It might be silly, but I am not sure how to approach this problem.
Let $D \subseteq \mathbb{R}^2$ be the closed unit disk. Does there exist a smooth map $f:D \to D$ such that $\det df >1$ everywhere?
I don't assume $f$ maps boundary to boundary.
The area formula implies that such a map cannot be injective.
I guess this is somewhat related to the question of existence of maps of non-zero degree between disks.
On
Choose an $N\gg1$, and map $D$ to an ellipse $E\subset R:=[-2N,2N]\times\bigl[-{1\over N},{1\over N}\bigr]$ by putting $$f_1:\quad (x,y)\mapsto \bigl( 2Nx,{1\over N}y\bigr)\ .$$ We have ${\rm det}(df_1)=2$. Now use a map $f_2$ with ${\rm det}(df_2)\approx1$ to wrap the long rectangle $R$ essentially area preserving around the annulus $$A_\rho:=\bigl\{(x,y)\in D\bigm| \rho\leq\sqrt{x^2+y^2}\leq1\bigr\}$$ with $\rho$ slighty smaller than $1-{2\over N}$.
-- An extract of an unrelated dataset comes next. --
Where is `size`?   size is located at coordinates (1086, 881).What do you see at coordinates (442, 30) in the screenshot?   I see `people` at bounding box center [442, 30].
In complex coordinates, the map $f: z \mapsto \frac{z+2}{3}$ sends the closed unit disk $D = \bar{B}(0,1)$ to $D' = \bar{B}(\frac23,\frac13)$, a disk of radius $\frac13$. The Jacobian of $f$ is constant and equals to $\frac1{3^2} = \frac19$.
In polar coordinates, the map $g: (r,\theta) \mapsto (r,10\theta)$ sends $D'$ to a subset of the annulus $A = \bar{B}(0,1) \setminus B(0,\frac13)$. Since $0 \not\in D'$, $g$ is a smooth map. The Jacobian of $g$ is another constant and equals to $10$.
If one compose $f$ with $g$, one obtain a smooth map $g\circ f : D \to A$ with constant Jabocian $\frac{10}{9} > 1$.